— start of Data listing —
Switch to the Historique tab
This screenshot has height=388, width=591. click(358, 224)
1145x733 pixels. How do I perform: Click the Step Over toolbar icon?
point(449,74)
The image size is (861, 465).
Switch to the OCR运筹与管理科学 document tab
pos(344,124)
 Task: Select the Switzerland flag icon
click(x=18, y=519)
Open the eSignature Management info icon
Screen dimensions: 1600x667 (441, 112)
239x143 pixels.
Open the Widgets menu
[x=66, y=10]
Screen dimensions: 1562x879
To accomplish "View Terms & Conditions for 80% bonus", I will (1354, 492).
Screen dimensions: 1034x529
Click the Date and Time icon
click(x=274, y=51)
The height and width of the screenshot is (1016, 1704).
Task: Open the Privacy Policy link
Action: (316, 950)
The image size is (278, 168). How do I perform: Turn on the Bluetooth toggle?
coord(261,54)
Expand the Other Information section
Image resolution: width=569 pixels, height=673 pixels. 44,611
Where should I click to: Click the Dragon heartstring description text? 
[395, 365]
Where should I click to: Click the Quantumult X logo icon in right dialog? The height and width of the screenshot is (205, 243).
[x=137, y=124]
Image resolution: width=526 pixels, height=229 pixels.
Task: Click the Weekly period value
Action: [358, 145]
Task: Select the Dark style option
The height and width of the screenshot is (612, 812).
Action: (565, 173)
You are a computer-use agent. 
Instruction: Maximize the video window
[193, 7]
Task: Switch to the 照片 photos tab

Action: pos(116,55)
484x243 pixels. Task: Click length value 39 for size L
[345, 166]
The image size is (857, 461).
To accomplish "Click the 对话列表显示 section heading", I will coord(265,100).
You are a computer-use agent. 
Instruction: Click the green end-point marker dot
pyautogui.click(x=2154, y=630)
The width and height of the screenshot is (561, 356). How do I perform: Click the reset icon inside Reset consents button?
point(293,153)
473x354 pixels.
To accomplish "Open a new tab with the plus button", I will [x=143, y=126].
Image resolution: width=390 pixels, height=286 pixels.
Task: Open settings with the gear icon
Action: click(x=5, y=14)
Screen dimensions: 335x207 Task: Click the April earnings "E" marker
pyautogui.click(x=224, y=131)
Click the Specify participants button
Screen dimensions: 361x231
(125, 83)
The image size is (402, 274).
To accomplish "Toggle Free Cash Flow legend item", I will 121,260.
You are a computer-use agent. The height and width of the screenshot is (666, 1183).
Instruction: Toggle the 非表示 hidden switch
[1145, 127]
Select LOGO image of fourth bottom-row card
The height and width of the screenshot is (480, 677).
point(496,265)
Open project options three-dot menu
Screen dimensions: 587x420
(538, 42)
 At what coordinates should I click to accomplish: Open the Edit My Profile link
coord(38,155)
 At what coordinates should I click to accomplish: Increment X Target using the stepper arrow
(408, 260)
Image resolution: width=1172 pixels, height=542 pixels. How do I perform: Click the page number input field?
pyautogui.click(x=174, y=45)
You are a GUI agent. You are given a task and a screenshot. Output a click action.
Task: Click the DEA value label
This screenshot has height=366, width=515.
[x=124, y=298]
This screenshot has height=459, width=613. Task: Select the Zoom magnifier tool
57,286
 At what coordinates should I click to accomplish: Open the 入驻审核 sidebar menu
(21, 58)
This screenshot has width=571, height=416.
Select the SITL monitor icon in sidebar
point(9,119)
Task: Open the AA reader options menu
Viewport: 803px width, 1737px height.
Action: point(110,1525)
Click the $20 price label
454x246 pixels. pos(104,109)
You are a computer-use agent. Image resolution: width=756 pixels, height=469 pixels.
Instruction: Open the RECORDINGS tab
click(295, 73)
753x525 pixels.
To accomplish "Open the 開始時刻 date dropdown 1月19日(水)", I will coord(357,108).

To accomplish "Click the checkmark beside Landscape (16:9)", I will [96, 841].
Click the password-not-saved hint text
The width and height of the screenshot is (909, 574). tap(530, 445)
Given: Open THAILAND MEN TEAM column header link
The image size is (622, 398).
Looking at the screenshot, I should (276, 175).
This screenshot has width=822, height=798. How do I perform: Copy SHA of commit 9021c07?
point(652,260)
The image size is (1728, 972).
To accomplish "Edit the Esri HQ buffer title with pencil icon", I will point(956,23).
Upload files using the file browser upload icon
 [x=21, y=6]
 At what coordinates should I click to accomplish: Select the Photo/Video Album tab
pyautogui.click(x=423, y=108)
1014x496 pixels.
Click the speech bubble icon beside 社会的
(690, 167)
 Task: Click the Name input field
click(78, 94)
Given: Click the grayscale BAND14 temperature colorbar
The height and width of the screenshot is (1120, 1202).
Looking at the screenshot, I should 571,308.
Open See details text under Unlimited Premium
— end of Data listing —
### To do
Revise the data above by replacing every "Where should I click to:" with "Which point should I click to:" and leaving everything else unchanged.

### Answer to this task
Switch to the Historique tab
This screenshot has height=388, width=591. click(358, 224)
1145x733 pixels. How do I perform: Click the Step Over toolbar icon?
point(449,74)
The image size is (861, 465).
Switch to the OCR运筹与管理科学 document tab
pos(344,124)
 Task: Select the Switzerland flag icon
click(x=18, y=519)
Open the eSignature Management info icon
Screen dimensions: 1600x667 (441, 112)
239x143 pixels.
Open the Widgets menu
[x=66, y=10]
Screen dimensions: 1562x879
To accomplish "View Terms & Conditions for 80% bonus", I will (1354, 492).
Screen dimensions: 1034x529
Click the Date and Time icon
click(x=274, y=51)
The height and width of the screenshot is (1016, 1704).
Task: Open the Privacy Policy link
Action: (316, 950)
The image size is (278, 168). How do I perform: Turn on the Bluetooth toggle?
coord(261,54)
Expand the Other Information section
Image resolution: width=569 pixels, height=673 pixels. 44,611
Which point should I click to: Click the Dragon heartstring description text? 
[395, 365]
Which point should I click to: Click the Quantumult X logo icon in right dialog? The height and width of the screenshot is (205, 243).
[x=137, y=124]
Image resolution: width=526 pixels, height=229 pixels.
Task: Click the Weekly period value
Action: [358, 145]
Task: Select the Dark style option
The height and width of the screenshot is (612, 812).
Action: (565, 173)
You are a computer-use agent. 
Instruction: Maximize the video window
[193, 7]
Task: Switch to the 照片 photos tab

Action: pos(116,55)
484x243 pixels. Task: Click length value 39 for size L
[345, 166]
The image size is (857, 461).
To accomplish "Click the 对话列表显示 section heading", I will coord(265,100).
You are a computer-use agent. 
Instruction: Click the green end-point marker dot
pyautogui.click(x=2154, y=630)
The width and height of the screenshot is (561, 356). How do I perform: Click the reset icon inside Reset consents button?
point(293,153)
473x354 pixels.
To accomplish "Open a new tab with the plus button", I will [x=143, y=126].
Image resolution: width=390 pixels, height=286 pixels.
Task: Open settings with the gear icon
Action: click(x=5, y=14)
Screen dimensions: 335x207 Task: Click the April earnings "E" marker
pyautogui.click(x=224, y=131)
Click the Specify participants button
Screen dimensions: 361x231
(125, 83)
The image size is (402, 274).
To accomplish "Toggle Free Cash Flow legend item", I will 121,260.
You are a computer-use agent. The height and width of the screenshot is (666, 1183).
Instruction: Toggle the 非表示 hidden switch
[1145, 127]
Select LOGO image of fourth bottom-row card
The height and width of the screenshot is (480, 677).
point(496,265)
Open project options three-dot menu
Screen dimensions: 587x420
(538, 42)
 At what coordinates should I click to accomplish: Open the Edit My Profile link
coord(38,155)
 At what coordinates should I click to accomplish: Increment X Target using the stepper arrow
(408, 260)
Image resolution: width=1172 pixels, height=542 pixels. How do I perform: Click the page number input field?
pyautogui.click(x=174, y=45)
You are a GUI agent. You are given a task and a screenshot. Output a click action.
Task: Click the DEA value label
This screenshot has height=366, width=515.
[x=124, y=298]
This screenshot has height=459, width=613. Task: Select the Zoom magnifier tool
57,286
 At what coordinates should I click to accomplish: Open the 入驻审核 sidebar menu
(21, 58)
This screenshot has width=571, height=416.
Select the SITL monitor icon in sidebar
point(9,119)
Task: Open the AA reader options menu
Viewport: 803px width, 1737px height.
Action: point(110,1525)
Click the $20 price label
454x246 pixels. pos(104,109)
You are a computer-use agent. Image resolution: width=756 pixels, height=469 pixels.
Instruction: Open the RECORDINGS tab
click(295, 73)
753x525 pixels.
To accomplish "Open the 開始時刻 date dropdown 1月19日(水)", I will coord(357,108).

To accomplish "Click the checkmark beside Landscape (16:9)", I will [96, 841].
Click the password-not-saved hint text
The width and height of the screenshot is (909, 574). tap(530, 445)
Given: Open THAILAND MEN TEAM column header link
The image size is (622, 398).
Looking at the screenshot, I should (276, 175).
This screenshot has width=822, height=798. How do I perform: Copy SHA of commit 9021c07?
point(652,260)
The image size is (1728, 972).
To accomplish "Edit the Esri HQ buffer title with pencil icon", I will point(956,23).
Upload files using the file browser upload icon
 [x=21, y=6]
 At what coordinates should I click to accomplish: Select the Photo/Video Album tab
pyautogui.click(x=423, y=108)
1014x496 pixels.
Click the speech bubble icon beside 社会的
(690, 167)
 Task: Click the Name input field
click(78, 94)
Given: Click the grayscale BAND14 temperature colorbar
The height and width of the screenshot is (1120, 1202).
Looking at the screenshot, I should 571,308.
Open See details text under Unlimited Premium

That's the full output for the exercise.